La sua intenzione di raggiungere il suo ex appartamento era legata principalmente al giorno precedente, a quello che era avvenuto nell’obitorio e a ciò che ne era seguito. Dopo che Molly e Lestrade avevano informato i presenti di ciò che era accaduto al giudice Walker ben poche cose erano rimaste tranquille. Sherlock si era improvvisamente fatto serio, aveva raccolto quante più informazioni possibili e si era allontanato da solo, prendendo un taxi e dirigendosi da qualche parte, probabilmente con l’intenzione di rinchiudersi nel proprio Palazzo mentale il più a lungo possibile. John aveva quindi riaccompagnato a casa Emily – anche lei fattasi improvvisamente seria – solo per appurare che Sherlock non era rientrato nel proprio appartamento. Quando aveva lasciato il 221B due ore più tardi dell’amico non c’era ancora traccia. Non era rimasto sorpreso da quell’atteggiamento, conosceva Sherlock, tuttavia sapeva anche bene che le lunghe assenze dell’uomo erano legate a qualcosa in grado di tenere impegnata la sua mente e non sempre si trattava di un bene. In quel caso, poi, non poteva di certo esserlo. Erano trascorsi mesi dall’ultimo messaggio di Moriarty, dal video che aveva costretto Sherlock a fare ritorno a Londra meno di cinque minuti dopo il suo esilio, e l’omicidio di Walker poteva essere ben più serio e importante di quanto già non fosse.

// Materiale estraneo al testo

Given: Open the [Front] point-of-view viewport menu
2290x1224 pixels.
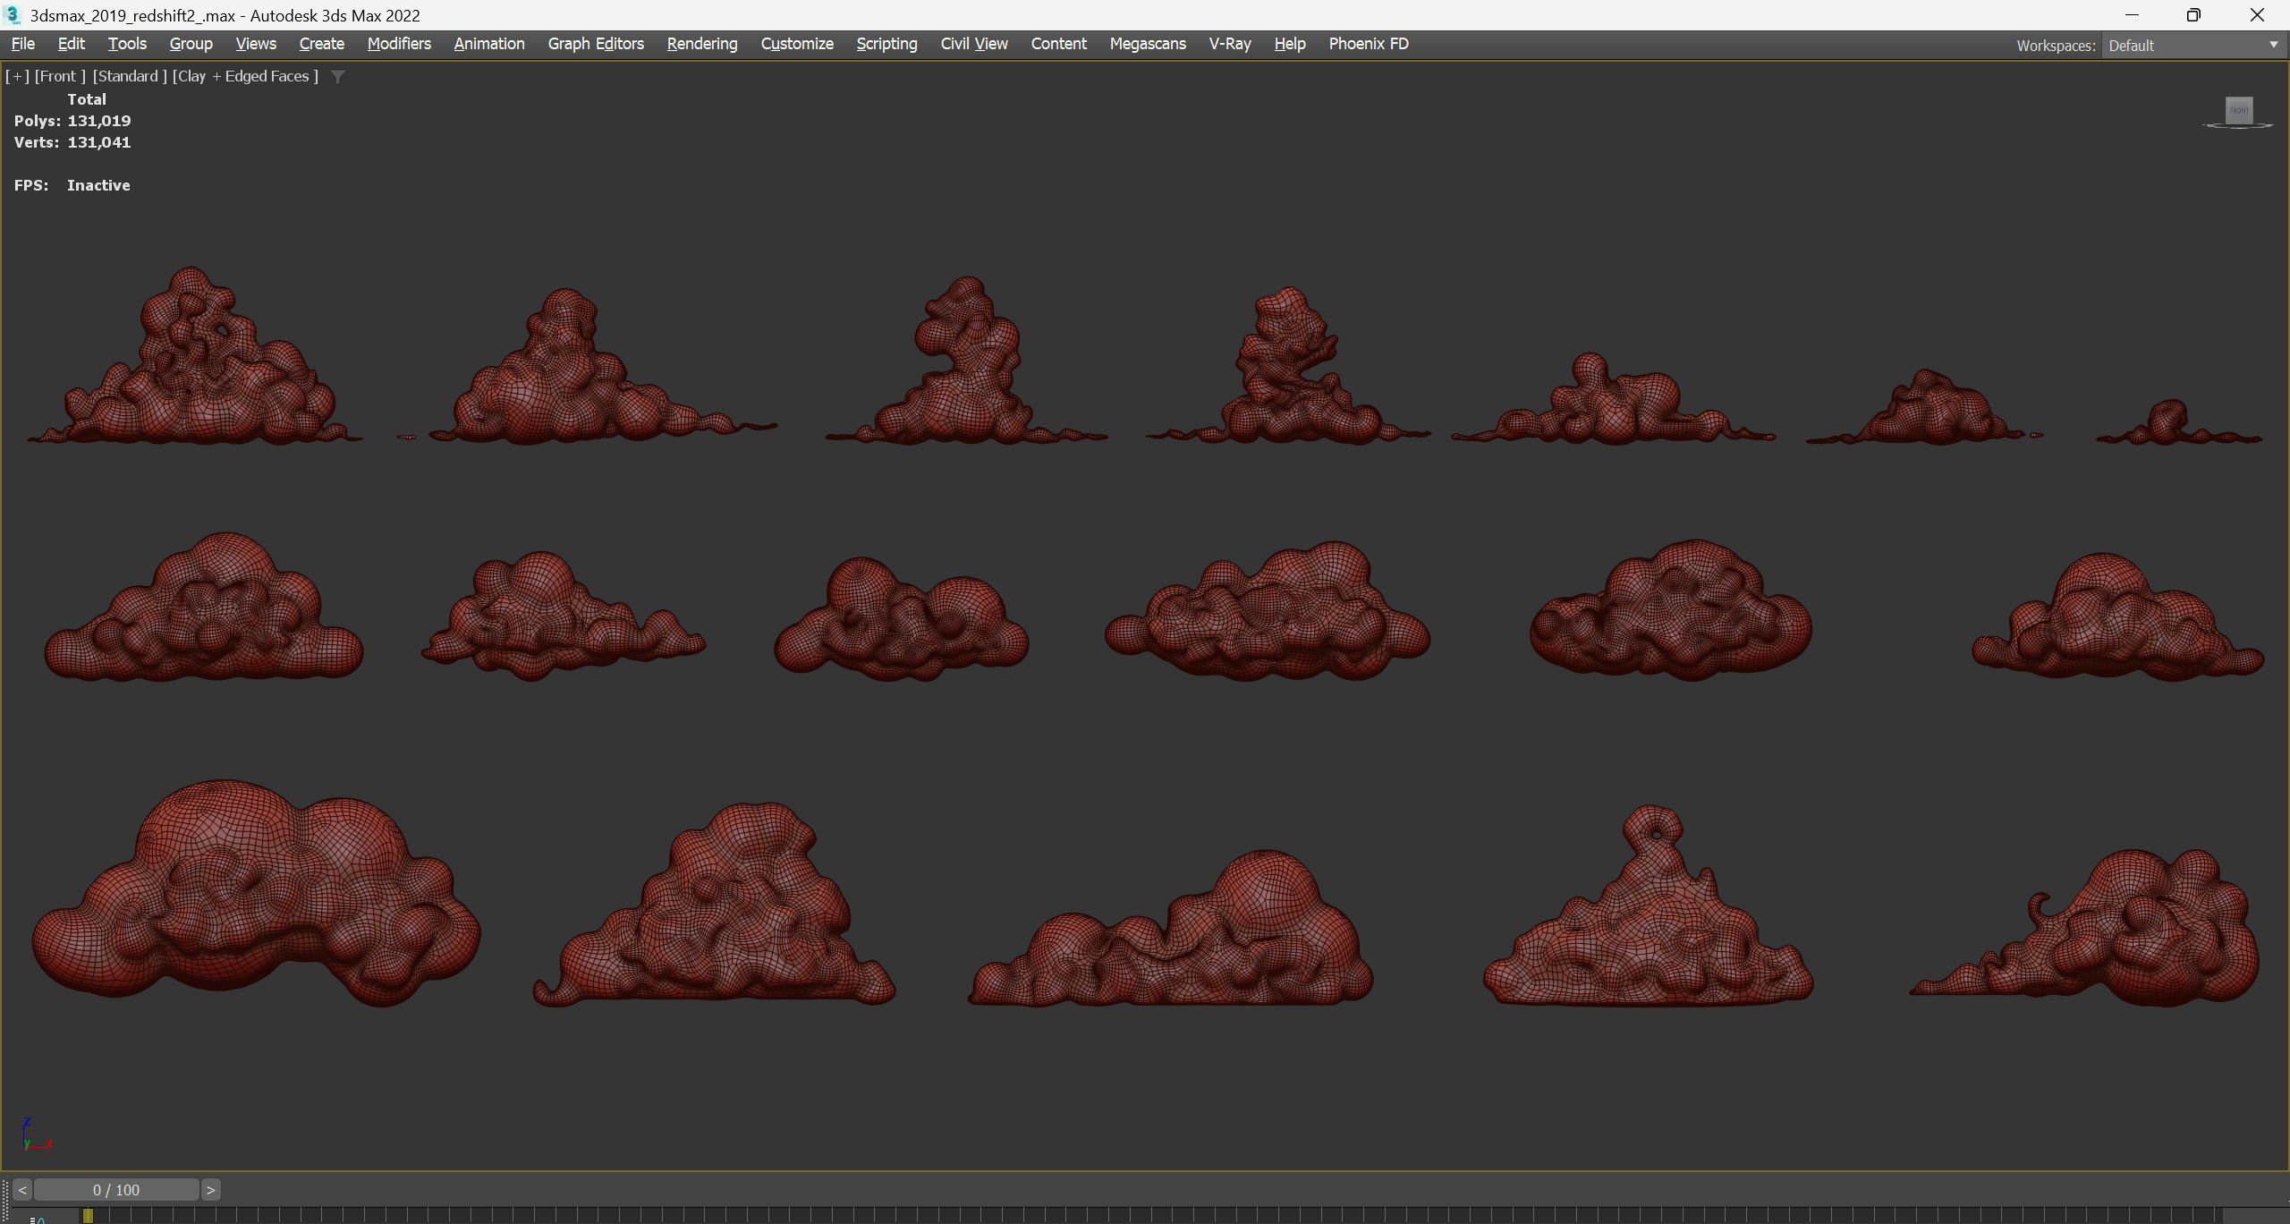Looking at the screenshot, I should point(60,77).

John superò in fretta la porta d’ingresso, urlò un rapido saluto a Mrs. Hudson, dopodiché salì di corsa le scale ed entrò nel soggiorno di Sherlock. Trovò il detective fermo, seduto sulla sua poltrona, le gambe accavallate, le mani congiunte davanti alle labbra, gli occhi celesti fissi in un punto imprecisato; non spostò neanche lo sguardo quando sentì John e continuò a rimanere impassibile anche dopo. Il medico individuò Emily nella stanza, seduta sul divano con il portatile in grembo, intenta a scrivere qualcosa. Lei salutò l’ultimo arrivato con la mano, sorridendo. John le si avvicinò, sempre fissando Sherlock.

«È così da questa mattina» volle informarlo Emily, guardando il detective. «Quando mi sono svegliata era lì. Gli ho preparato del tè, del caffè, non ha preso niente.»

«È nel suo Palazzo mentale» le rispose John. «Quando avrai imparato a conoscerlo meglio questo suo atteggiamento non ti sorprenderà più. Piuttosto è strano che ti consenta di rimanere nella sua stessa stanza» osservò infine, incuriosito.

«Non gli ho parlato molto, l’ho solo guardato» precisò lei osservando Sherlock con rinnovato interesse. Il Palazzo mentale? Poteva essere ottimo materiale per il suo lavoro.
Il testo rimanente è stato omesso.